Andrea Bronzini
- Date of birth: 29 June 1997 (age 28)
- Place of birth: Viadana, Italy
- Height: 1.83 m (6 ft 0 in)
- Weight: 90 kg (198 lb; 14 st 2 lb)
- Notable relative(s): Giorgio Bronzini (brother)

Rugby union career
- Position(s): Centre
- Current team: Calvisano

Youth career
- Viadana

Senior career
- Years: Team / Apps / (Points)
- 2015−2016: F.I.R. Academy /  / ()
- 2016−2017: Viadana / 14 / (10)
- 2017−2019: Benetton / 15 / (5)
- 2018−2019: →Viadana / 12 / (5)
- 2019−2020: San Donà / 11 / (0)
- 2020−2023: Calvisano / 50 / (50)
- 2023: →Brothers Old Boys /  / ()
- 2023−: Viadana /  / ()
- Correct as of 16 May 2020

International career
- Years: Team / Apps / (Points)
- 2016−2017: Italy Under 20 / 16 / (10)
- 2018: Emerging Italy / 3 / (0)
- Correct as of 16 May 2020

= Andrea Bronzini =

Andrea Bronzini (Viadana, 29 June 1997) is an Italian rugby union player. His usual position is as a centre and he currently plays for Viadana in Serie A Elite.

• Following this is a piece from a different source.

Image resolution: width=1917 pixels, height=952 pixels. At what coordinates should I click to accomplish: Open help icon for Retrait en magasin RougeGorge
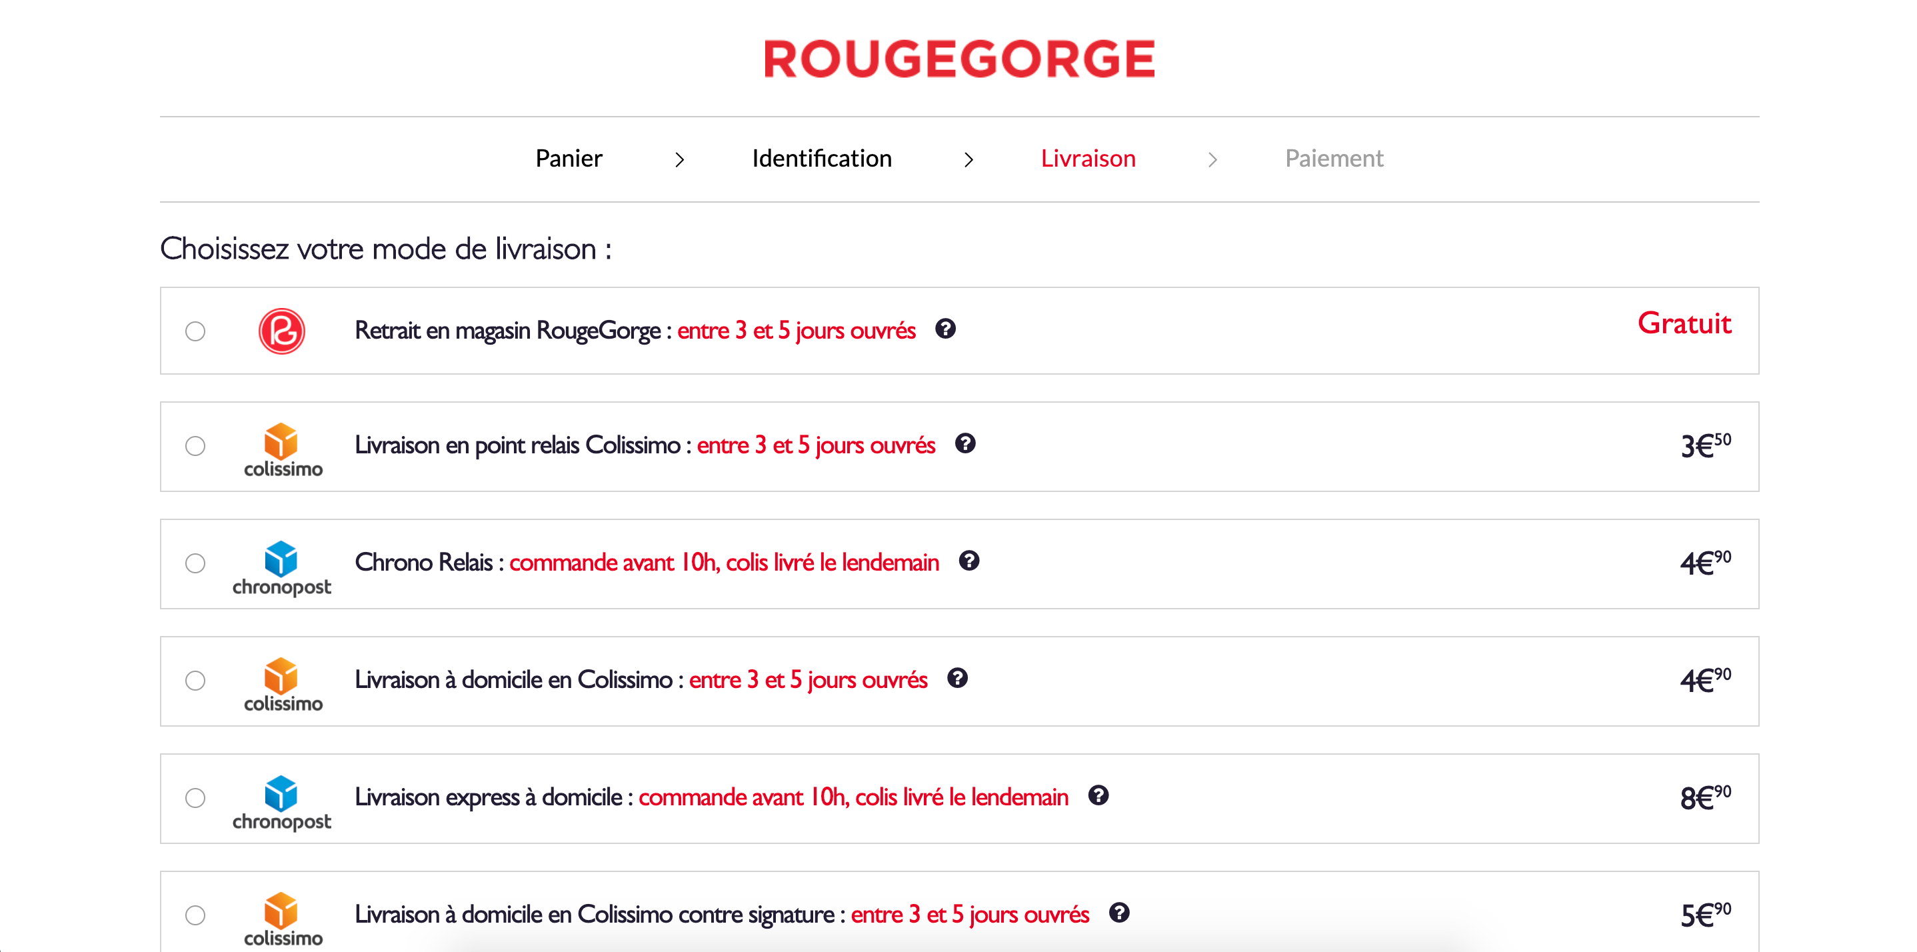pos(945,328)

In 2017–18 Pro14 and 2018–19 Pro14 seasons, he played for Benetton and until end of the season for Viadana.
After the experience with San Donà in 2019, he played with Calvisano in Top10 from 2020−2021 to 2022−2023 season.

After playing for Italy Under 20, in 2016 and 2017, in 2018 Bronzini was named in the Emerging Italy squad for the World Rugby Nations Cup.